AIM OF THE TASK. Show every line of the data that includes the word "agent".

STORED DATA.

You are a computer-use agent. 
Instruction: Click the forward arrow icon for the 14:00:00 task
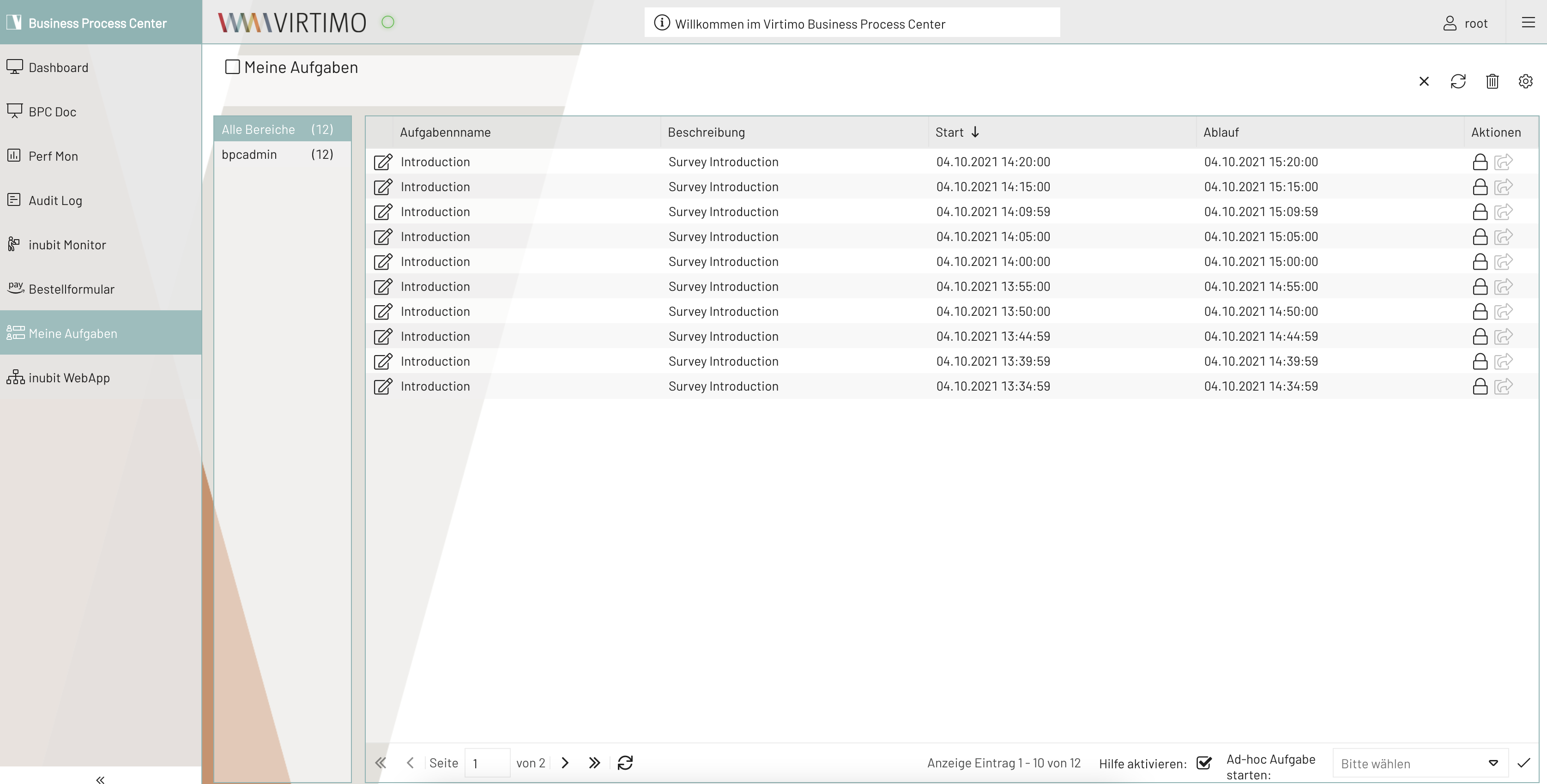[x=1503, y=262]
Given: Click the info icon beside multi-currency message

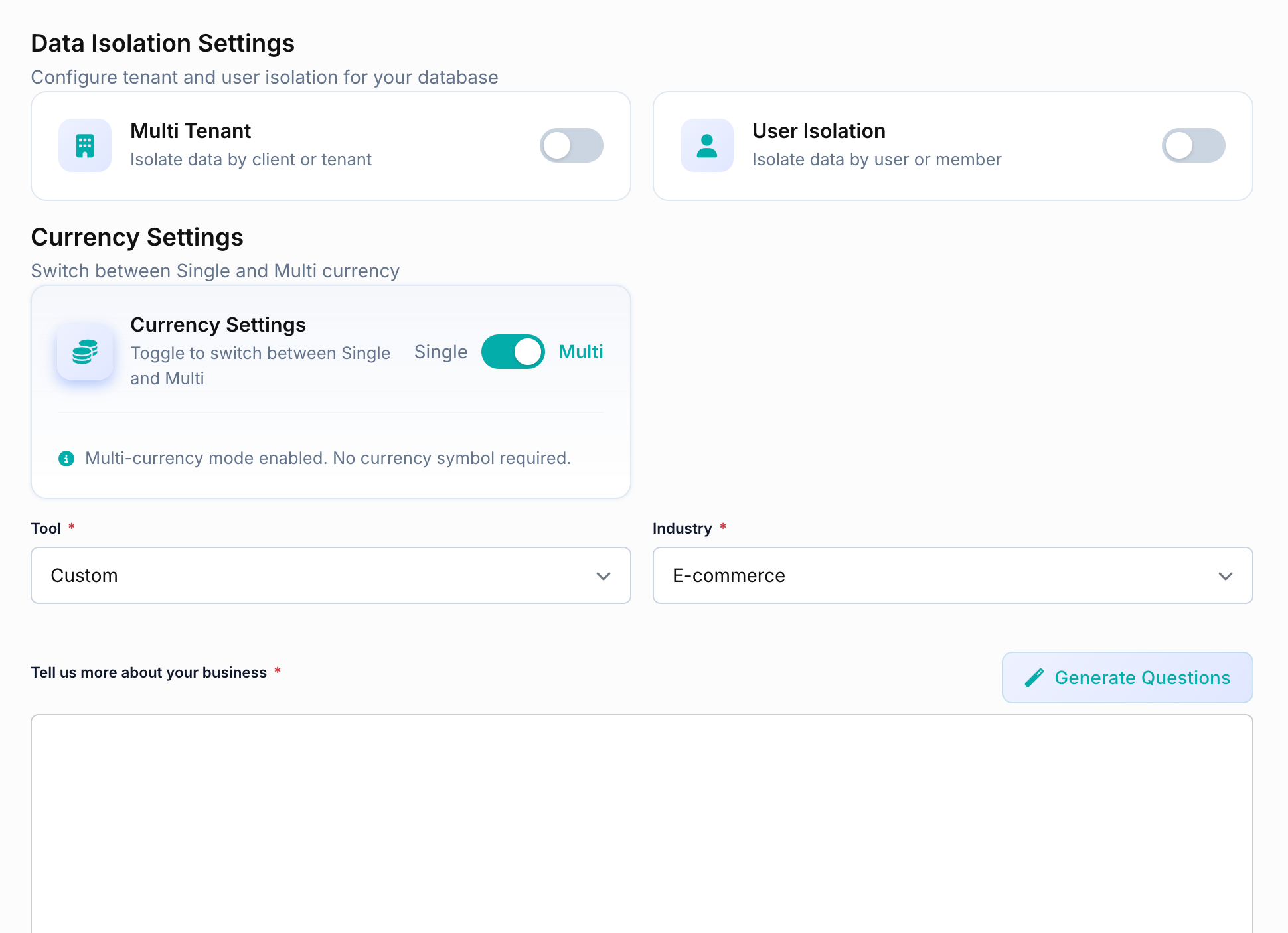Looking at the screenshot, I should (x=66, y=459).
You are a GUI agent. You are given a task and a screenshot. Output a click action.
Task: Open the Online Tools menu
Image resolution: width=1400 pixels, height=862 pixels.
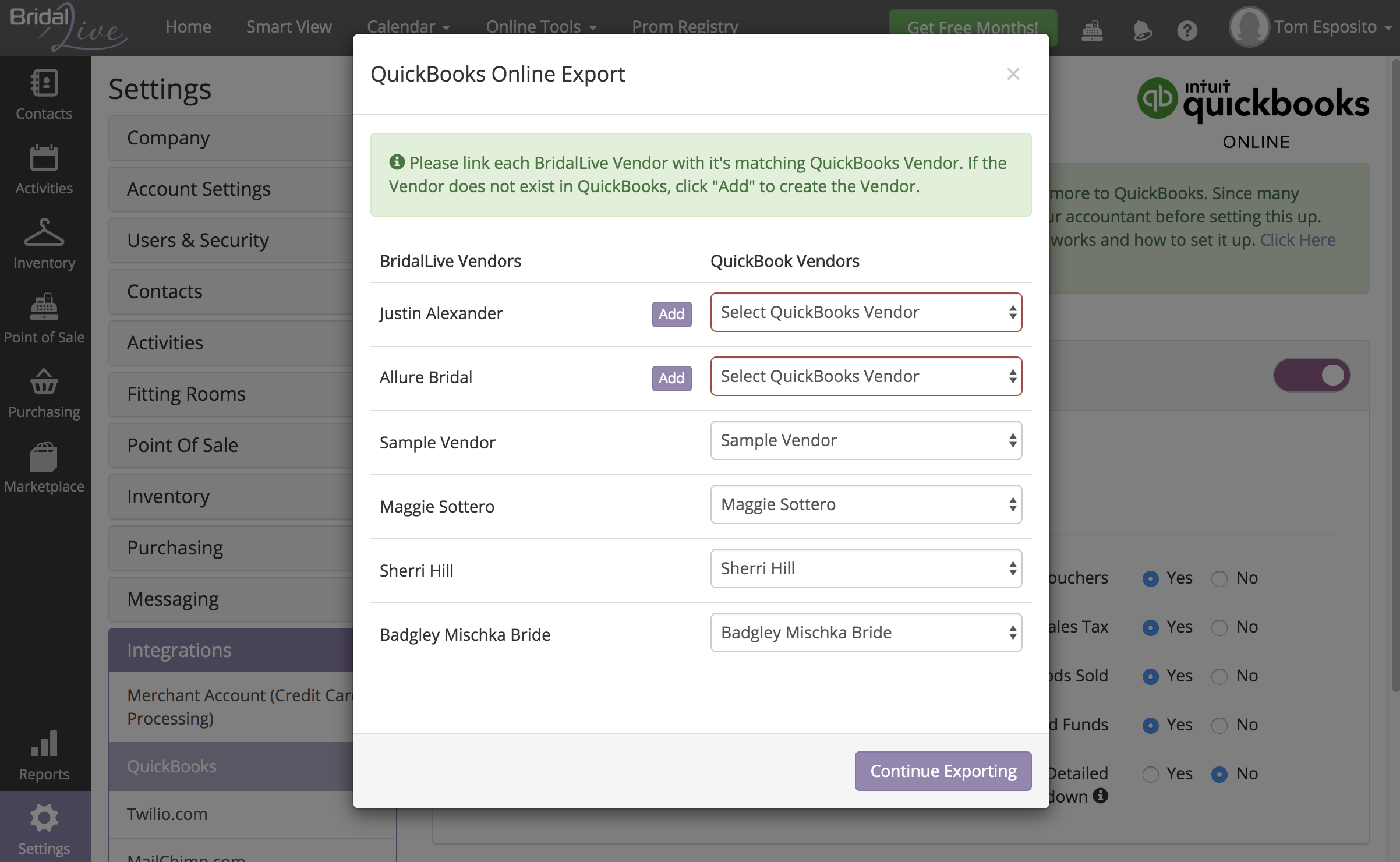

ANSWER.
You are a computer-use agent. 
You are a GUI agent. You are given a task and a screenshot. Output a click action.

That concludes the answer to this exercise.